Paris Pijuan

Students Study Physics Abroad: From Black Holes and Biomedical Science to Light Energy


CSUF News Service

Monika Tadrous

Monika Tadrous studied living cells in complex biological environments at the Université Grenoble Alps in France.

Denyz Melchor traveled across the world to Australia to learn more about primordial black holes. Monika Tadrous studied living cells in complex biological environments at a public university founded in Grenoble, France in 1339. Class of 2018 physics graduate Paris Pijuan investigated how to generate mechanical motion using light at a research laboratory at the foot of the French Alps.

These students spent the summer in another country as part of International Research Experiences for Undergraduates (REU), funded by the National Science Foundation. They worked under the guidance of faculty experts in diverse, leading-edge laboratories, and sharpened scientific skills, developed collaborations with scientists abroad, and experienced the life and culture of a foreign country.

Monika Tadrous

Tadrous studied at the Université Grenoble Alps, hosted by Louisiana State University's International REU program. The mechanical engineering major is a MARC Scholar and works in the lab of CSUF’s Wylie Ahmed, assistant professor of physics. Last year, she was a scholar in the Louis Stokes Alliances for Minority Participation (LSAMP) program, which supported her research abroad.

What was your research focus?
I studied how living cells move collectively when they are in tissue-like groups, and how cells interact together, which is key in developing functional artificial organs in the future — one of my main areas of interest.

Why did this interest you?
I plan to study biomedical engineering in graduate school so this research experience abroad was a perfect opportunity since it combines biology, physics and engineering.

What did you accomplish?
I became more confident working in a diverse setting. Working with experts in the field also showed me that while getting a Ph.D. is hard work, it is what I want to do.

Paris Pijuan

Pijuan studied at the Institut Néel, a research laboratory in condensed matter physics also in Grenoble, hosted by Louisiana State University's International REU program. He earned his bachelor's degree in physics in May, and as a CSUF undergraduate, he also conducted research with Ahmed. He received accolades for his work , including the Dan Black Physics Scholarship, Rodriguez Graduate Admissions Scholarship and Physics Outstanding Scholarship Award. This fall, he began the doctorate program in electrical engineering at Princeton University. He is studying the physics of confined materials for photonic — an area of study that involves the use of radiant energy, such as light — devices.

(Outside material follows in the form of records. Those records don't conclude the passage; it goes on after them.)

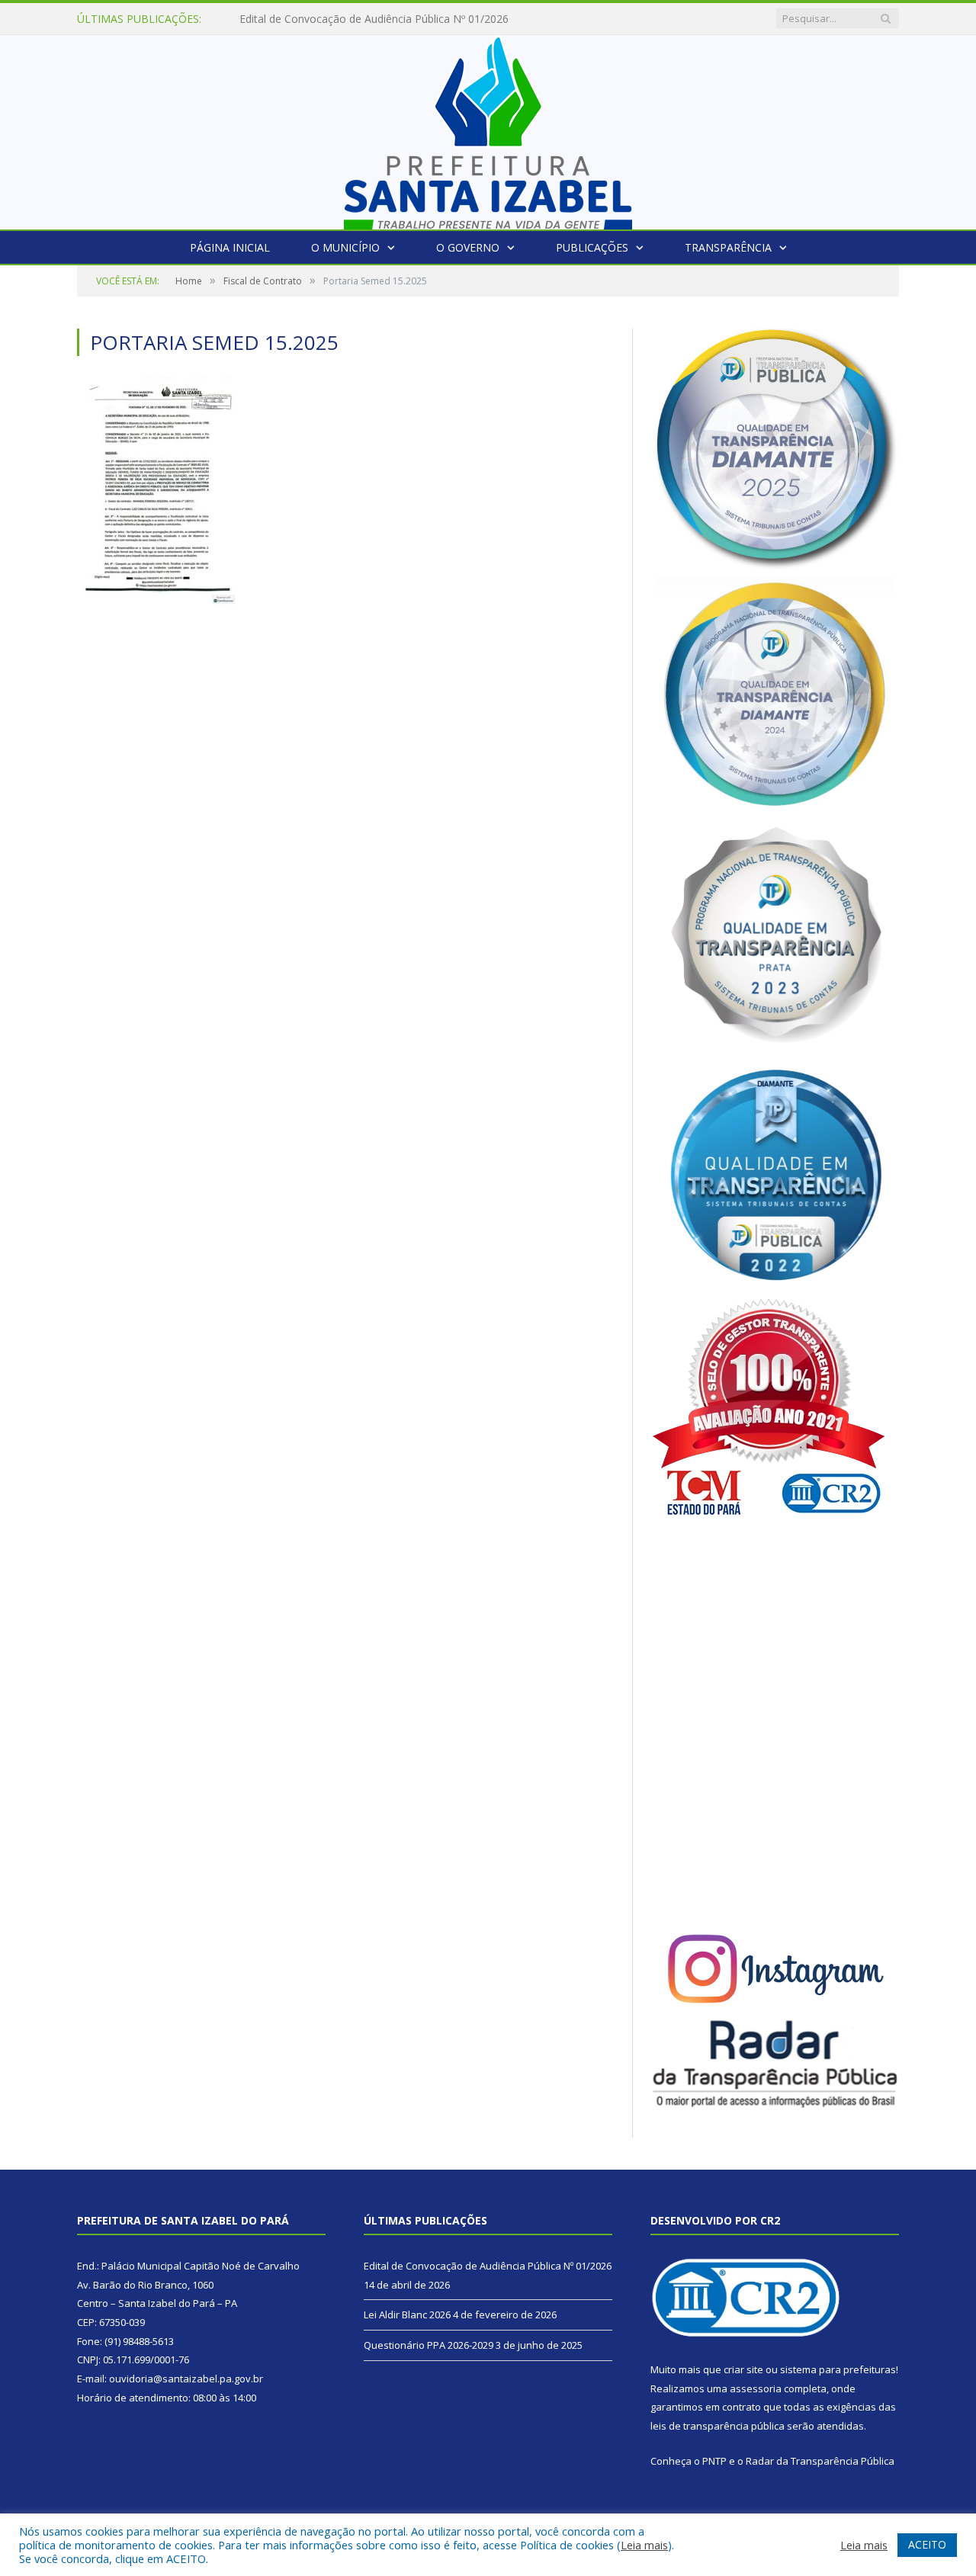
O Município (345, 247)
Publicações (592, 247)
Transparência (728, 247)
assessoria (756, 2388)
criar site (743, 2369)
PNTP (714, 2461)
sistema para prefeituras (838, 2369)
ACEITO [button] (927, 2544)
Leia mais (644, 2545)
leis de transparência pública (717, 2426)
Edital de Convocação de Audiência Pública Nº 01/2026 (488, 2266)
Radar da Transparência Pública (820, 2461)
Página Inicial (230, 247)
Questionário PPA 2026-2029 (428, 2345)
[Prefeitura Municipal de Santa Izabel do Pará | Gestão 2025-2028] (488, 128)
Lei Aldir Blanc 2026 (287, 19)
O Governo (467, 247)
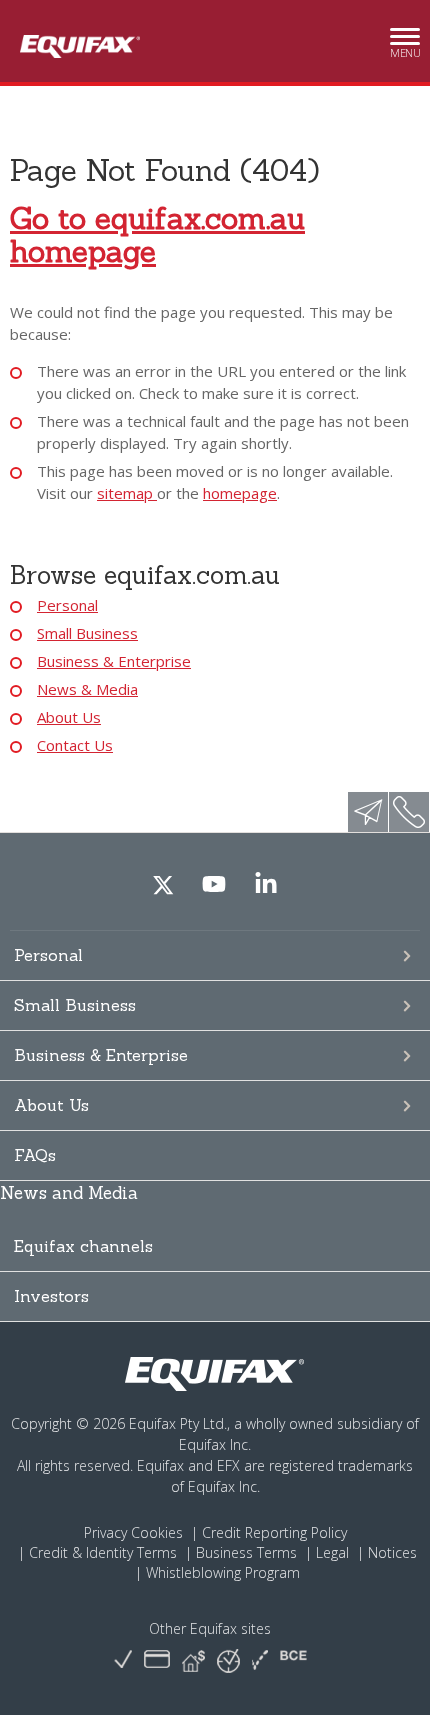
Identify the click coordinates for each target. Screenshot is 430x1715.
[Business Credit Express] (293, 1660)
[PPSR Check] (228, 1659)
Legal (332, 1552)
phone (409, 812)
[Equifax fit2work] (260, 1660)
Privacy (105, 1532)
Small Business (87, 633)
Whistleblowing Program (223, 1572)
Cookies (157, 1532)
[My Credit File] (157, 1660)
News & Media (87, 689)
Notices (392, 1552)
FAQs (35, 1155)
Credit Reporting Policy (274, 1532)
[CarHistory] (123, 1660)
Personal (67, 605)
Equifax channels (83, 1246)
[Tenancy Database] (193, 1660)
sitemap (127, 493)
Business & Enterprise (114, 661)
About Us (69, 717)
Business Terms (246, 1552)
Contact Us (75, 745)
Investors (51, 1296)
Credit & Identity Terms (103, 1552)
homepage (240, 493)
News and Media (69, 1193)
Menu (405, 47)
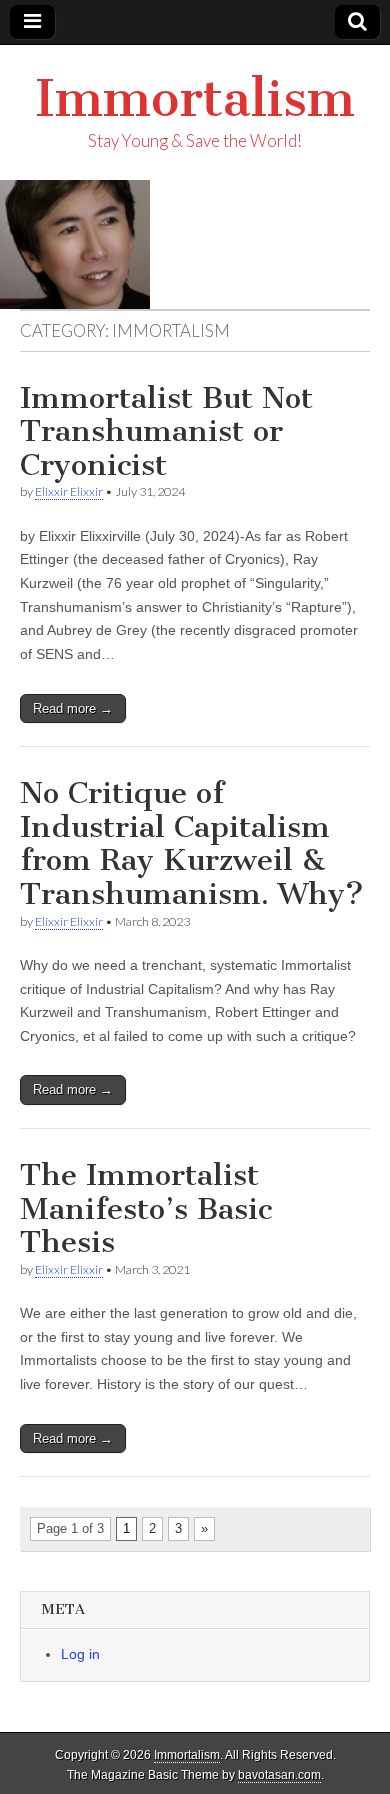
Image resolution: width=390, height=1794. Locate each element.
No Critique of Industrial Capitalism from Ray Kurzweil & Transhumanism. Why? (192, 843)
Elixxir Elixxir (69, 491)
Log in (80, 1654)
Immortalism (195, 98)
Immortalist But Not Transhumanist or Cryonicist (166, 431)
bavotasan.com (279, 1775)
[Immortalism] (195, 244)
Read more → (73, 708)
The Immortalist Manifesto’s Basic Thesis (146, 1208)
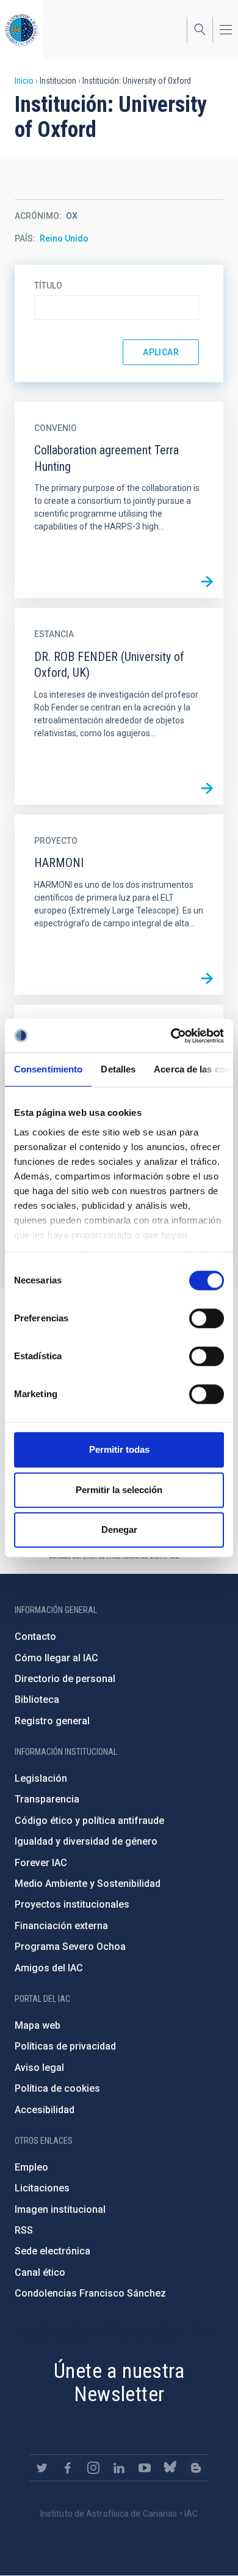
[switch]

What did you study in France?
I investigated how to modulate mechanical power using light. This project probed the boundary of classical and quantum physics, and can help develop ultra-compact sensitive microsensors and transducers.

What did you enjoy most?
I learned how to work in an environment that might not always be comfortable. You not only have to adjust to a new research environment, but a new culture as well.  

What were some benefits?
The diversity in the experience taught me how to present my research to a broad audience. Clear communication was essential, which will help me with future collaborations and in writing grant proposals.

Denyz Melchor

Melchor studied at Monash University in Melbourne, Australia, hosted by the University of Florida's International REU program. A physics major who aspires to earn a doctorate in the discipline, she is a researcher at CSUF's Gravitational-Wave Physics and Astronomy Center under the mentorship of Geoffrey Lovelace, associate professor of physics. She is a McNair Scholar and a member of the National Society for Collegiate Scholars, CSUF chapter.

What was your research project?
I studied black holes that formed in regions of high density in the early universe rather than through star collapse. The project focused on extracting information about these black holes from detected and simulated gravitational waves.

What did you find fascinating?
At CSUF, I do research involving simulations of binary black holes and their lifespan as they orbit one another close enough for detectors to observe. In Australia, my goal was to find out more about black holes that are far away from detectors, and would translate as noise. This work gives us insight into how many black holes exist and the types of black holes that are within our universe.

Why study abroad?
The knowledge I brought back will help me in research projects I do at CSUF. I recommend every student go abroad to study or do research. It’s the most amazing experience.